Depuis plus de quarante ans, chaque nouvelle technologie de l’information promet de rendre les secrétaires de moins en moins utiles : hier la machine à écrire, puis le dictaphone, les logiciels de traitement de texte, le dossier patient informatisé, aujourd’hui l’intelligence artificielle et la synthèse vocale. À chaque fois, la même promesse : moins de papier, moins de saisie, moins de travail humain. À chaque fois, le même décalage : le travail ne disparaît pas, il se déplace, se recompose, s’épaissit.
Dans les discours institutionnels, on parle volontiers de « dématérialisation ». Le mot rassure. Il évoque la modernité, l’efficacité, l’ordre. L’automatisation, en revanche, reste souvent en creux. Pourtant, c’est bien cette automatisation — ancienne, diffuse, silencieuse — qui traverse l’histoire du secrétariat médical. Elle ne surgit pas avec l’intelligence artificielle : elle est déjà là, inscrite dans les machines, les logiciels, les procédures, et dans la confiance progressivement déplacée des personnes vers les dispositifs.
Les technologies actuelles, présentées comme révolutionnaires, s’appuient sur ces « déjà-là » techniques tout en effaçant leur mémoire. Elles promettent de résoudre des problèmes anciens sans interroger ce qu’elles déplacent, ni qui récupère le travail résiduel. Le secrétariat médical constitue un observatoire privilégié de cette amnésie : c’est là que s’accumulent les effets concrets des innovations successives, là que se voit le travail invisible nécessaire pour faire tenir les infrastructures de l’information.
Face à ces transformations, le métier est sommé de se redéfinir. On invite les secrétaires à devenir assistantes ou coordinatrices, tout en laissant intactes les fragilités qui traversent ce métier : absence de diplôme d’État, formations raccourcies, faibles perspectives de carrière. Les technologies sont présentées comme inévitables ; les conditions du travail, elles, restent largement hors discussion. Le numérique s’impose comme un décor, rarement comme un objet de débat.
Sur le terrain, pourtant, les secrétaires médicales ne sont ni naïves ni réfractaires. Elles connaissent les limites des outils, anticipent leurs évolutions, imaginent des réorganisations possibles du travail. Ce dont elles sont certaines, c’est que la coordination des équipes, l’accueil des patient·es, la mise en ordre de l’information constituent le cœur d’un travail souvent disqualifié comme de la « paperasse », mais indispensable au fonctionnement quotidien de l’hôpital.

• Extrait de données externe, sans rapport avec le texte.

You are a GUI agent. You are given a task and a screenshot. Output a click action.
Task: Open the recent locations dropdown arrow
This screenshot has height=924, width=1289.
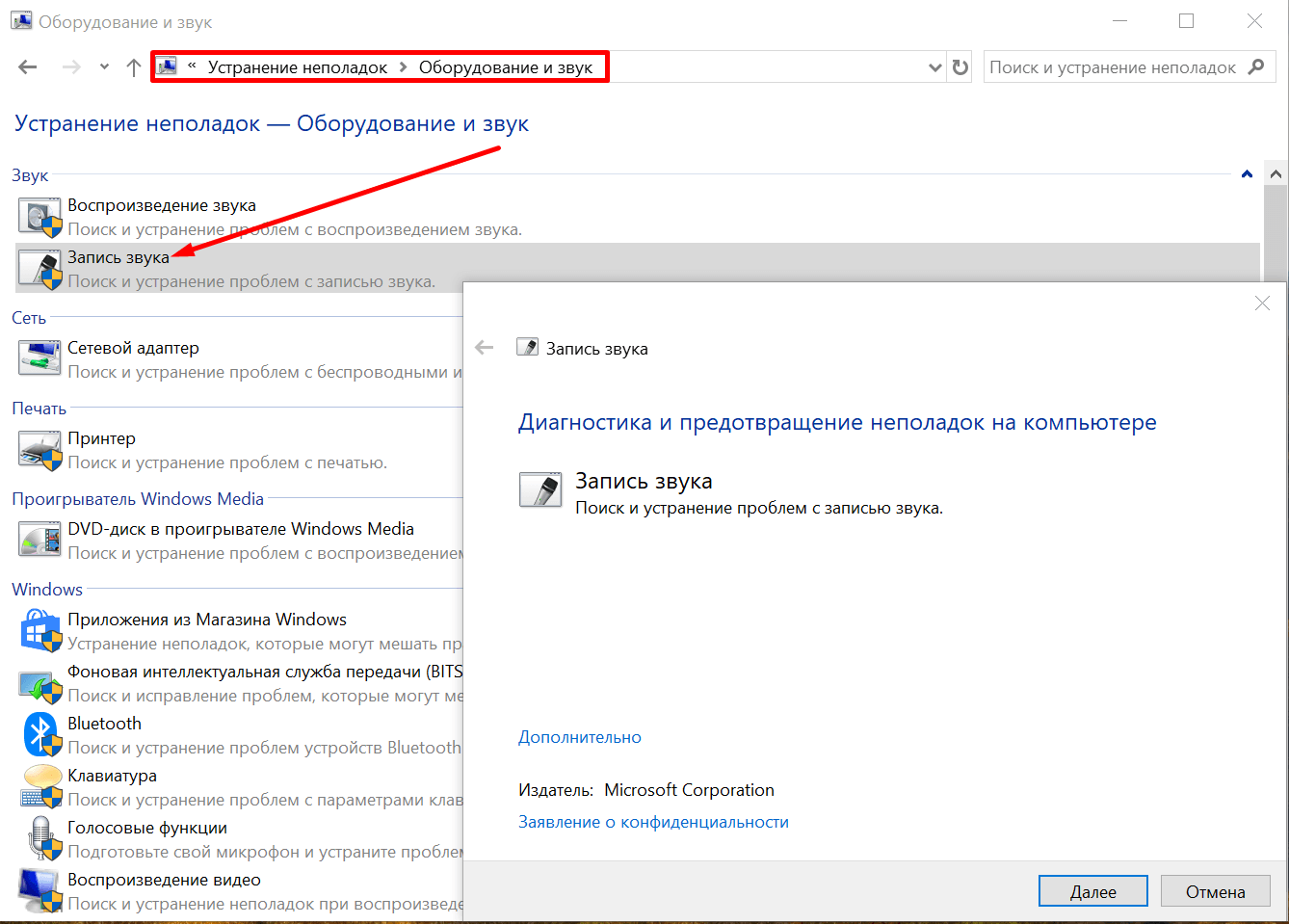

La question n’est donc peut-être pas de savoir si ce métier va disparaître. Elle est plutôt de savoir qui décide de ce qui doit être automatisé, et pourquoi. Ce que l’on choisit de déléguer aux machines dit beaucoup de ce que l’on accepte de reconnaître — ou non — comme du travail. Défendre le secrétariat médical ne revient pas à s’opposer au changement, mais à revendiquer une transformation choisie, négociée, attentive aux conditions de travail et à la qualité des soins.
Aujourd’hui, les documents s’empilent toujours sur les bureaux des hôpitaux, et les secrétaires médicales sont restées un maillon essentiel du travail médico-administratif, rendu indispensable à l’activité de soin.
À rebours de l’illusion d’un monde du travail immatériel, je me suis attachée à rendre visible les infrastructures de l’information qui « font tenir » l’hôpital tel que nous le connaissons aujourd’hui.